The crowd surpassed the old mark, set June 25, 2009, against the Boston Red Sox and their rabid followers, by 2,700. Phillies fans chanted players’ names, roared with each Philadelphia run and booed Jayson Werth for having the audacity to catch a flyball in right field or walk into the batter’s box.
When the game ended, the seats remained about 85 percent full, nearly all of them occupied by Phillies fans. Thousands had come by the busload, and now they stood and clapped as the final out beckoned. Nationals players could not help but notice.
“Of course,” first baseman Michael Morse said. “They’re cheering for the other team. You wish they were cheering for you.”
Said Manager Davey Johnson: “I mean, I love to see a packed ballpark. Hopefully, they’ll be rooting for us and there won’t be any room for those other guys. The Phillies have good fans. They love their baseball. And we didn’t do much to get our fans cheering.”
Phillies starter Roy Oswalt dominated for eight innings, striking out nine and handing the Nationals their 12th shutout loss this season. John Lannan pitched effectively for five innings, but came undone before a quick hook in the sixth and absorbed his 12th career loss against the Phillies.
A week before in Philadelphia, the Nationals made a mess, allowing seven unearned runs in an 11-3 loss. In Saturday’s rematch between Lannan and Oswalt, the Nationals did not reach those depths. But several crucial mistakes, along with their punchless offense, created another defeat.

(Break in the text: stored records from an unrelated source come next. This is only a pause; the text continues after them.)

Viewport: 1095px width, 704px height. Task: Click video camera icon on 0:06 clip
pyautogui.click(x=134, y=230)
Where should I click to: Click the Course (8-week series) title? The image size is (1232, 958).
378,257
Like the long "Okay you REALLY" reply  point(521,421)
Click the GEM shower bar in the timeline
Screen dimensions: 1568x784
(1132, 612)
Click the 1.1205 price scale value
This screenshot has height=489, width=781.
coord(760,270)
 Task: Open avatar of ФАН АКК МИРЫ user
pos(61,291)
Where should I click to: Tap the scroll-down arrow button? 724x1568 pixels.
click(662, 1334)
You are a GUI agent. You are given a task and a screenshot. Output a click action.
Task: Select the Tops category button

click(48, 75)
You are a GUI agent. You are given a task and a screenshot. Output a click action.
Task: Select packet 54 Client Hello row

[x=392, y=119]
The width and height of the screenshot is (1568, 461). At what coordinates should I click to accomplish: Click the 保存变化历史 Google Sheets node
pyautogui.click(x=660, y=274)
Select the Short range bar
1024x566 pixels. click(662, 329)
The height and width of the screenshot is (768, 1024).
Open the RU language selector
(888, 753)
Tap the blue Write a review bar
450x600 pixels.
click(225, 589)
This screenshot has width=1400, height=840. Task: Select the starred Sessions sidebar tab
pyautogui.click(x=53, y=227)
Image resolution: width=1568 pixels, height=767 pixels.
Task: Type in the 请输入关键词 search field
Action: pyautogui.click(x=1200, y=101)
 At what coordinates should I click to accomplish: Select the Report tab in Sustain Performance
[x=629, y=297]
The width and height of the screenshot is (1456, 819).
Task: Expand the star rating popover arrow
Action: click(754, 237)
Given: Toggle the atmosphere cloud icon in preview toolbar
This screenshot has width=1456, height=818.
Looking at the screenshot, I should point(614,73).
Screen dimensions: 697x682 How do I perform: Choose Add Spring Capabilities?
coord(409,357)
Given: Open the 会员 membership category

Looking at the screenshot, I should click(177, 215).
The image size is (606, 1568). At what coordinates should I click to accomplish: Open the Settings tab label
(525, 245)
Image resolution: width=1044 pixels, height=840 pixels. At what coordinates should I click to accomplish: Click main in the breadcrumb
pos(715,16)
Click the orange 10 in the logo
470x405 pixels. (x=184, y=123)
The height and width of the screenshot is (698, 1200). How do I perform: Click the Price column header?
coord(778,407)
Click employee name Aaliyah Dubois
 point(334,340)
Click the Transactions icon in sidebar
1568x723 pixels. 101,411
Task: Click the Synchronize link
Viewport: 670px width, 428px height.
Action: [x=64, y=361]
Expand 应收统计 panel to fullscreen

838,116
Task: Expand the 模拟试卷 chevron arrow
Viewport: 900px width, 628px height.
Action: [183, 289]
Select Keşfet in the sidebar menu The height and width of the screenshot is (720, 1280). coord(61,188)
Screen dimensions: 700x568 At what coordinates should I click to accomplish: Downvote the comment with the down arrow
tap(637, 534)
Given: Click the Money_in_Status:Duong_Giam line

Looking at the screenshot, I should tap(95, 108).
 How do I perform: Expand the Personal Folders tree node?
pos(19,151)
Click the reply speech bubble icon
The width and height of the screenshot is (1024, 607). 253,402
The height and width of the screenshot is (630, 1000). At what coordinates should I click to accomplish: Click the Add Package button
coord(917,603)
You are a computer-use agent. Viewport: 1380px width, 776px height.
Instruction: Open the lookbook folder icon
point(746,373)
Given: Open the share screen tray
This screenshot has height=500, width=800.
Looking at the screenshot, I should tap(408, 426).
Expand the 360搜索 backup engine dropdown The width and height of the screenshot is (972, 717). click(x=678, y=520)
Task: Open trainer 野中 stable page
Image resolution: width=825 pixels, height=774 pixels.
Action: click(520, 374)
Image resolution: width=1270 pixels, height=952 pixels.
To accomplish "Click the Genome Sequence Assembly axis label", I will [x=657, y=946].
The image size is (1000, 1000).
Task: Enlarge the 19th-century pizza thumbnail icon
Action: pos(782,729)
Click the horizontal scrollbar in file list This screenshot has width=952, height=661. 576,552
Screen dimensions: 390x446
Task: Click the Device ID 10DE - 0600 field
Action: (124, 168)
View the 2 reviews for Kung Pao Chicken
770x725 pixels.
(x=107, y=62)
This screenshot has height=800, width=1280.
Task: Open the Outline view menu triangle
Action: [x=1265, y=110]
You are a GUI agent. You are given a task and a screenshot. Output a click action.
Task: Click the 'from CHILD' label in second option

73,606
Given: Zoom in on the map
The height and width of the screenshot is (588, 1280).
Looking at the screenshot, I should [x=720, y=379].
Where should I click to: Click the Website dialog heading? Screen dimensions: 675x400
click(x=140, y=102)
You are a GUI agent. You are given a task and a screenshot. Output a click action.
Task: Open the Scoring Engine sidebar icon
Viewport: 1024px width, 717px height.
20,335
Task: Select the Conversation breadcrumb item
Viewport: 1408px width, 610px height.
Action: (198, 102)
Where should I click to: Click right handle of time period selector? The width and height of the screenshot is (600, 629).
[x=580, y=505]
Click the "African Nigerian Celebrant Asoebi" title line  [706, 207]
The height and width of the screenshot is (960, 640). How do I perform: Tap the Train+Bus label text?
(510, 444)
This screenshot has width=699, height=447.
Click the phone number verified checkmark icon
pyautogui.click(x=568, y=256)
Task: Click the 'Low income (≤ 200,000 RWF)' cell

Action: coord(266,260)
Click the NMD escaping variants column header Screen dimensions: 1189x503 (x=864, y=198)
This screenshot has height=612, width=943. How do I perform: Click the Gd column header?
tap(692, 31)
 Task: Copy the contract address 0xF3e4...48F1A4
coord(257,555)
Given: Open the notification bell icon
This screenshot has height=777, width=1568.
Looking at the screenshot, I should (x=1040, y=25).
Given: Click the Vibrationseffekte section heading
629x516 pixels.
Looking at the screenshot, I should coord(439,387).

Ryan Zimmerman provided a bright spot, going 3 for 4 the night after his walk-off grand slam stunned the Phillies. He raised his batting average to .364 since the all-star break and made a handful of slick plays at third base, the latest evidence he has fully recovered from surgery to repair a torn abdominal muscle.
The Phillies scored first with a two-out rally in the fourth, aided by a defensive blunder by shortstop Ian Desmond. Lannan rolled past Ryan Howard and Hunter Pence before John Mayberry roped a single to left. With Carlos Ruiz at the plate, Lannan picked off Mayberry at first.
Desmond had stationed himself far from second base, expecting Ruiz, a right-handed hitter, to pull the ball. In hindsight, Desmond said, he should have let second baseman Danny Espinosa cover second. Instead, he sprinted to the base and had to catch Morse’s perfect throw at full speed. And he dropped it.